2 min read

Designing Your Dungeon’s Physicality

Dungeons with nothing but smooth floors, featureless walls and plain ceilings realise only a fraction of their potential.
Designing Your Dungeon’s Physicality
Art by Matt Morrow

A well-designed dungeon provides explorers opportunities to interact with its terrain features. Dungeons with nothing but smooth floors, featureless walls and plain ceilings realise only a fraction of their potential. Not only are they boring to explore, but they are also boring to fight in.

A superior dungeon gives the characters a chance to interact with its physicality. Combat should not be the only physical challenge explorers face during a delve. No matter the game system you use for dungeon delving, it likely features rules for dealing with physical challenges such as climbing, swimming and jumping. Use them!

You should consider the physicality of their dungeons for several reasons:

Problem Solving

A deep chasm presents a challenge wholly different to a tricky fight and forces explorers to problem solve if they want to reach the other side. Such challenges promote teamwork, lateral thinking and clever play.

Change of Pace

Dungeons featuring nothing but battles can get boring quickly. Dungeons with significant physical challenges promote a change of pace and enable the characters to use other, non-combat related equipment, skills, powers and spells.

Interesting Fights

Battles fought upon a slippery stair or on the brink of a pit are inherently more exciting than those fought in a standard, featureless corridor and provide combatants with different tactical options.

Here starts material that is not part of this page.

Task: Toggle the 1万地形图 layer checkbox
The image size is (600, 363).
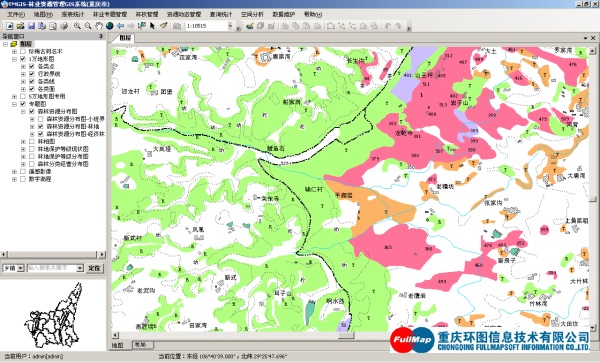Action: [23, 59]
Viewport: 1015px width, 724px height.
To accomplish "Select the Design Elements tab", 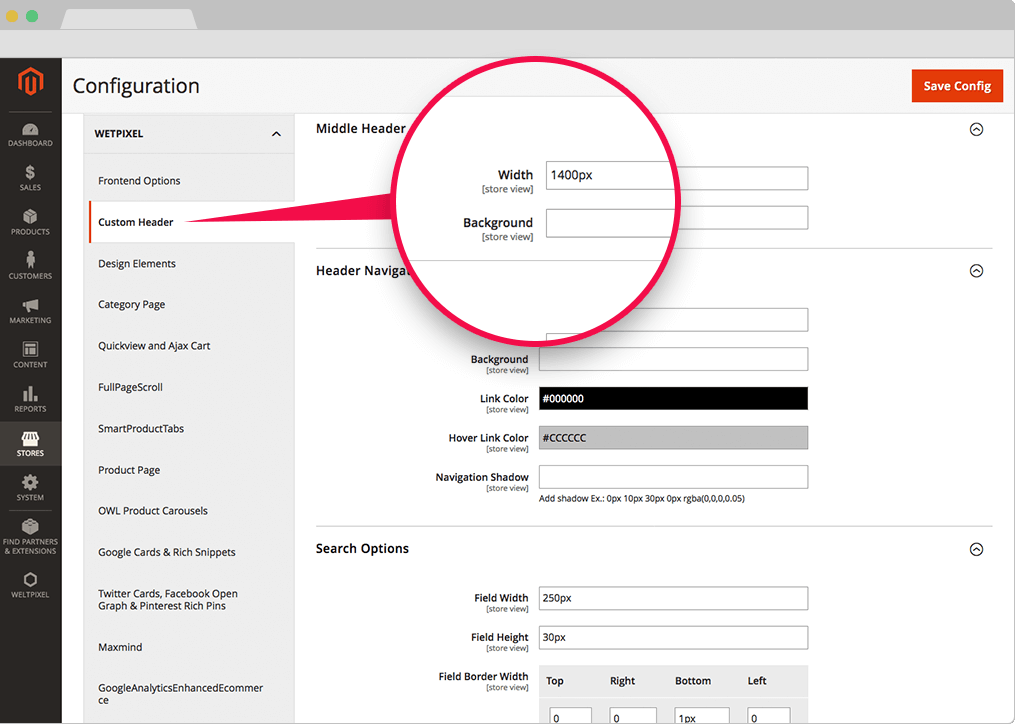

Similarly, statues, furniture, rubble and so on shape the battlefield and provide smaller game-related benefits for clever combatants. Clever characters might push over a statue onto a monster, dash up some stairs to get a better vantage point and so on.

Segment the Dungeon

Large terrain features—lakes, chasms, raging rivers and so on—can segment the dungeon and provide an excellent reason for areas of different flavour.

They can also act as barriers to exploration or obvious “signposts” that the characters are about to enter a different level, sub-level or area. Such features can also serve as boundaries between one group of dungeon dwellers and the next.

Flavour & Verisimilitude

To a reasonable degree, flavour and verisimilitude are good things. They make the dungeon more believable and real. Providing this backdrop differentiates your dungeon from other similar complexes and makes it more memorable for the players.

The Final Word

A dungeon is so much more than a featureless collection of rooms linked by featureless corridors. Such a “feature set” does nothing to suspend your players’ disbelief. Given that our hobby is a game of the imagination, such a dungeon is unlikely to be memorable.